Young women and possessiveness over "Nerd/Geek"

I want to preface this to say that I know what I’m about to share is the norm, but:

My ex-girlfriend openly (to me) said she only participated in Magic the Gathering for attention. She had an ex (who is now a friend of mine) who really liked Magic the Gathering, which she really hated. Sometimes he would be in the middle of a Magic game with a friend in his dorm, and she’d walk in and ask him to do something for her. If he said “after this game” she would go down the hall and find a mutual friend to cheat on him with, and then tell her ex about it in detail to teach him not to play Magic when she needed something. She didn’t do this when he put off a request for anything else, just Magic. And no, ignoring her for Magic wasn’t a regular problem – she openly admits this only happened once or twice, she just wanted to punish him for Magic.

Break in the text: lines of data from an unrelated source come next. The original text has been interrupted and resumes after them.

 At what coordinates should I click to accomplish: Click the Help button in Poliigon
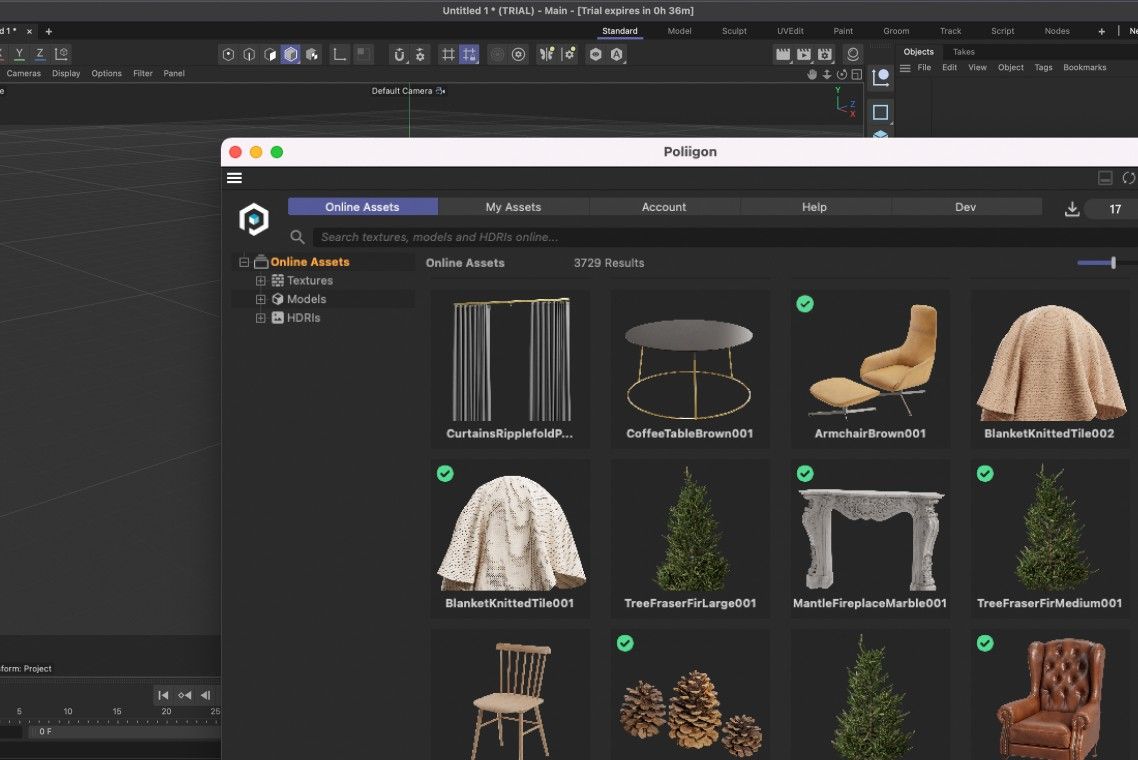pyautogui.click(x=814, y=207)
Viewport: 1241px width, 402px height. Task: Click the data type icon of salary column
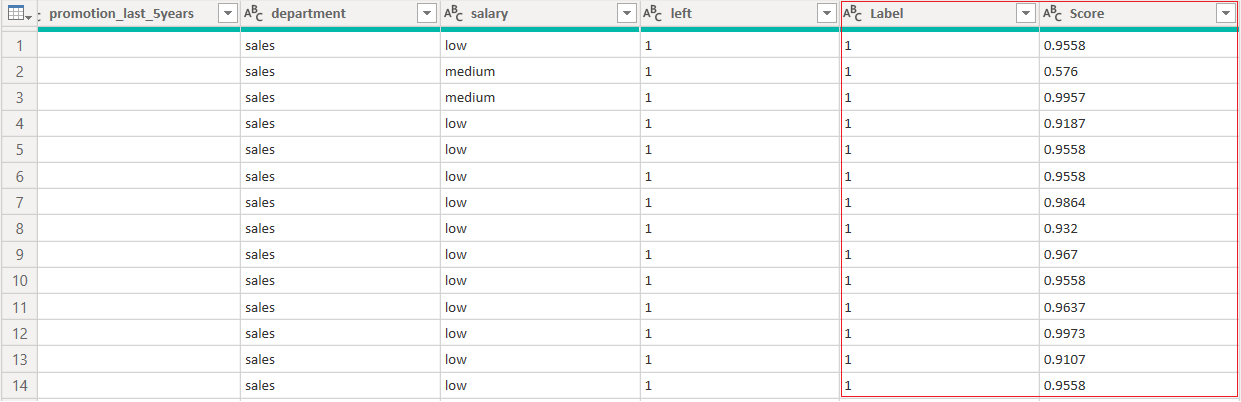(454, 14)
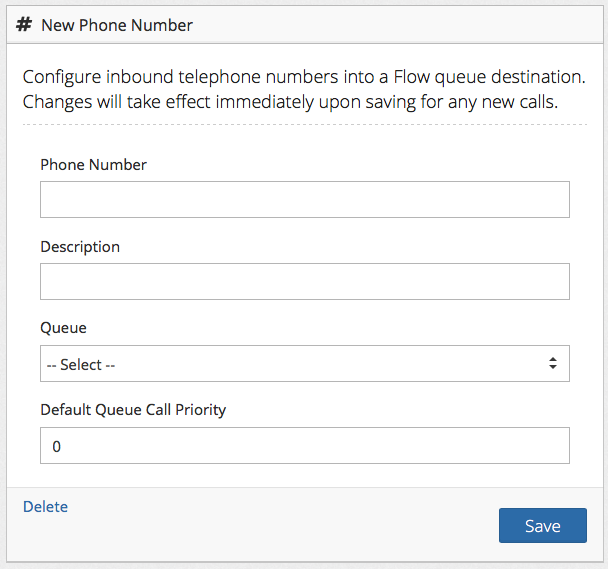Click the Delete link

(x=45, y=507)
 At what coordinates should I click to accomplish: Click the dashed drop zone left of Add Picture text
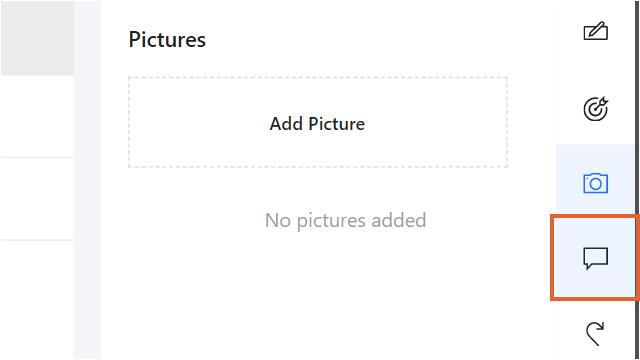pyautogui.click(x=199, y=122)
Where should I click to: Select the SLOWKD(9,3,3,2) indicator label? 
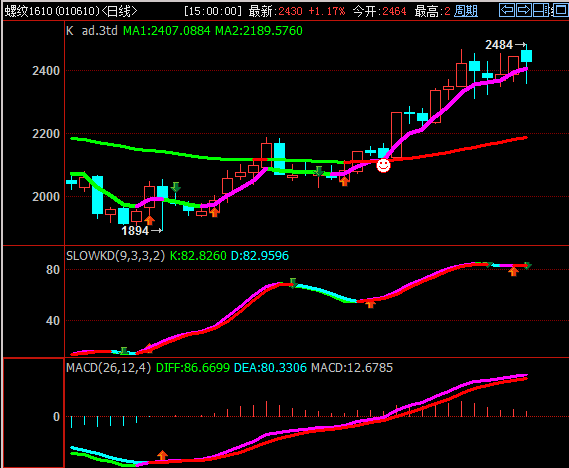[x=115, y=256]
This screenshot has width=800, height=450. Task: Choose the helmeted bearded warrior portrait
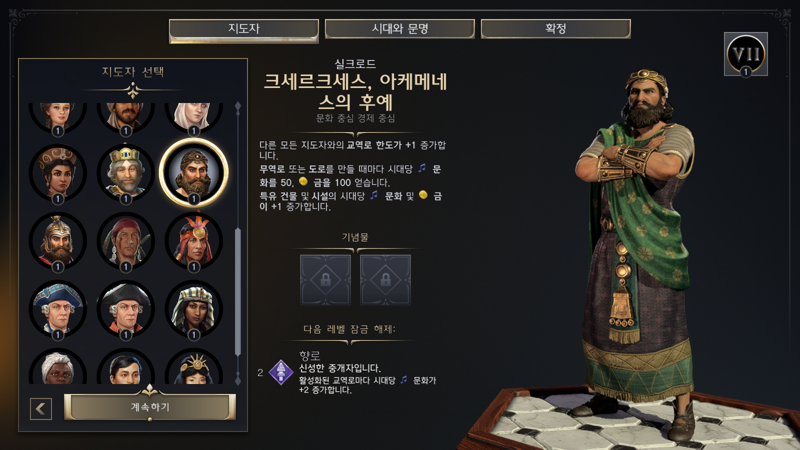[58, 241]
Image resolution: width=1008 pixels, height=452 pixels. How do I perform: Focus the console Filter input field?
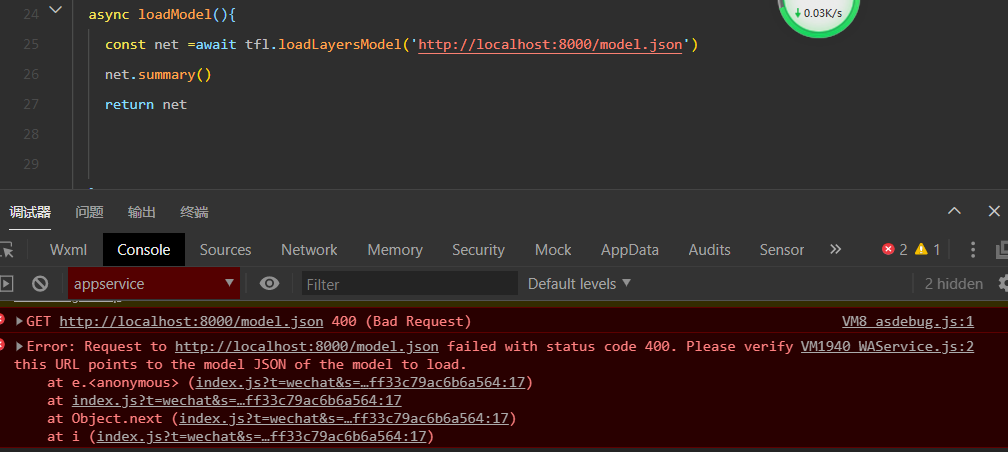pyautogui.click(x=410, y=284)
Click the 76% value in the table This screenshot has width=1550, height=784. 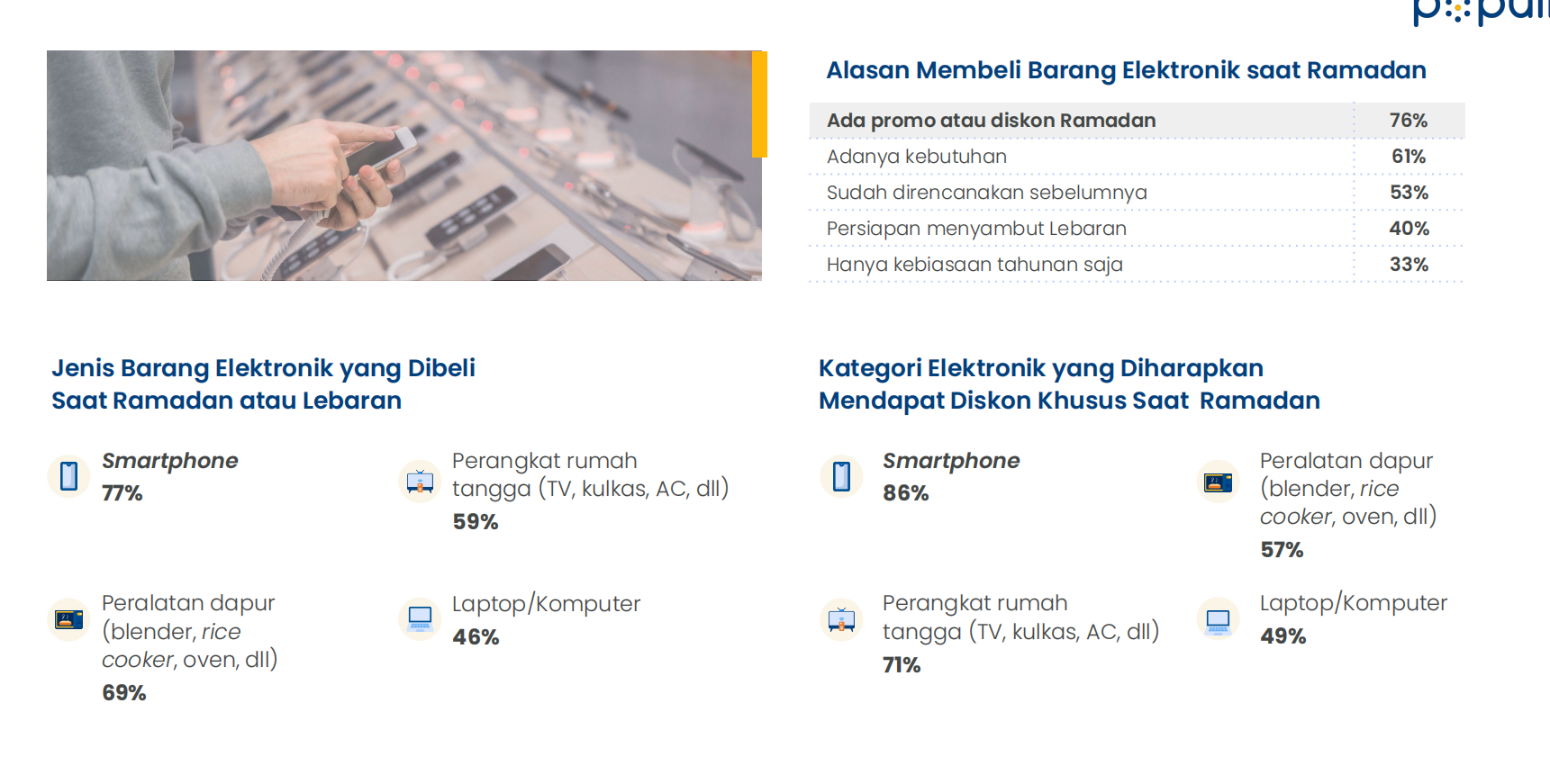click(x=1408, y=121)
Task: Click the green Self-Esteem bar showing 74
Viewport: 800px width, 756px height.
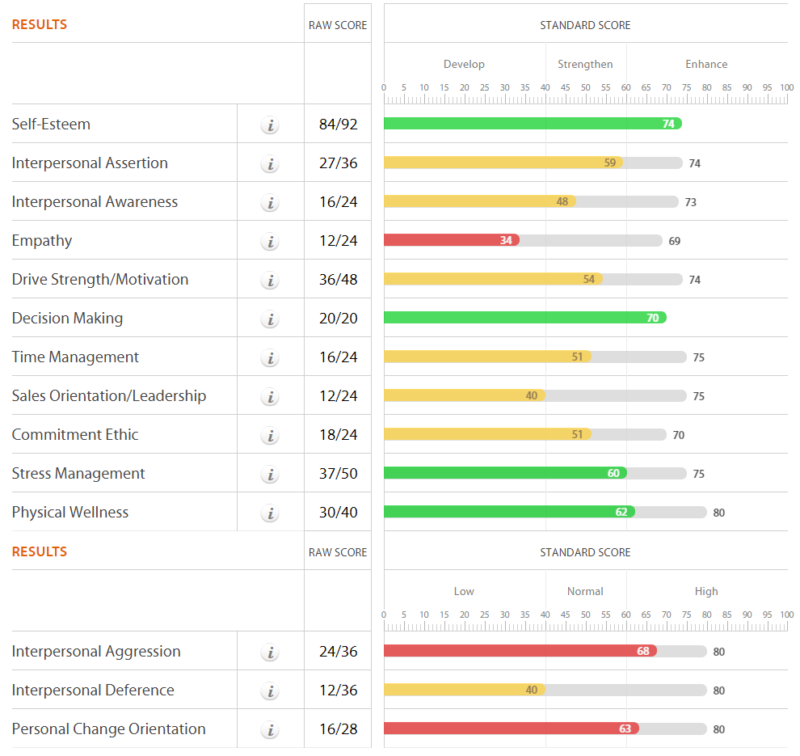Action: point(532,124)
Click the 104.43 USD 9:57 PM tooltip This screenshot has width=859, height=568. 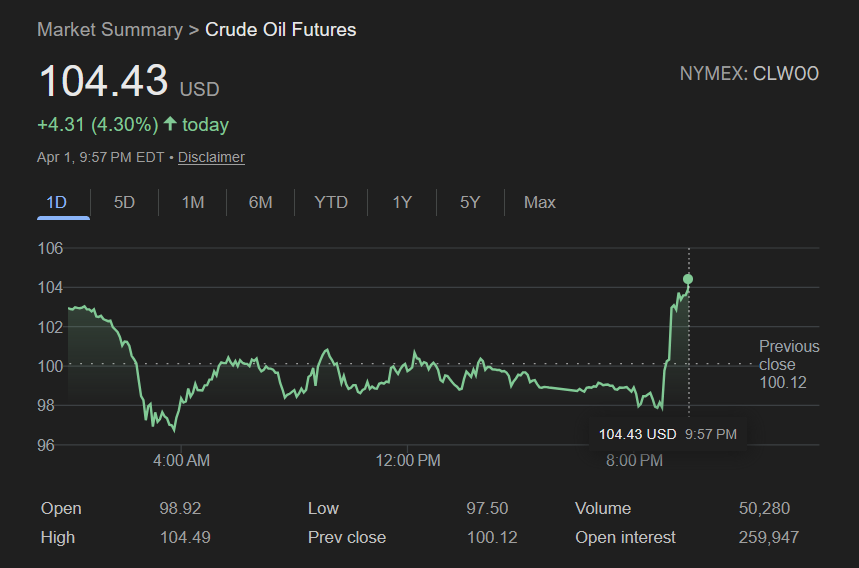(667, 434)
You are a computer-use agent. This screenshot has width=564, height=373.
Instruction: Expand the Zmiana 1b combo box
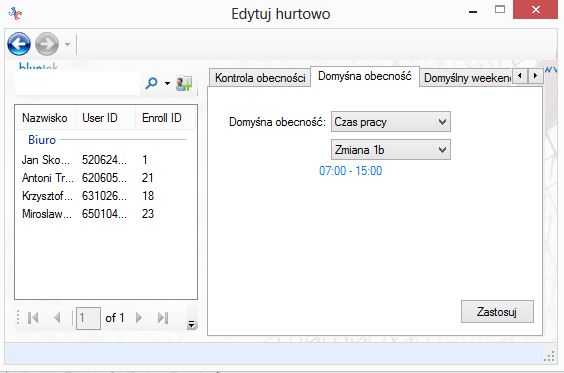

That said, she always went to tournaments and game days with him at the shop. Why? Because she liked how easy it was to get attention from people there. She was the only girl there, and she’s reasonably cute, and she liked the fawning, and she liked flirting with all of them to make her boyfriend jealous. She still hated the game, but she would play sometimes just so people would fawn over her playing Magic. I’m not inferring any of this, she outright told me.

Now, I wouldn’t call my ex a “fake geek girl” (albeit she didn’t even self-identify as a geek in public or otherwise), she was pretty obsessed with anime, and likes World of Warcraft, but she was almost certainly a “fake Magic player.” She was pretty, but insecure, and not quite pretty/confident enough to get anyone she wanted. She found geeky guys to be easy targets to seduce compared to non-geeky guys. She openly said that she hates most geeky hobbies that aren’t anime, but proudly admitted that she would feign interest in them to get attention.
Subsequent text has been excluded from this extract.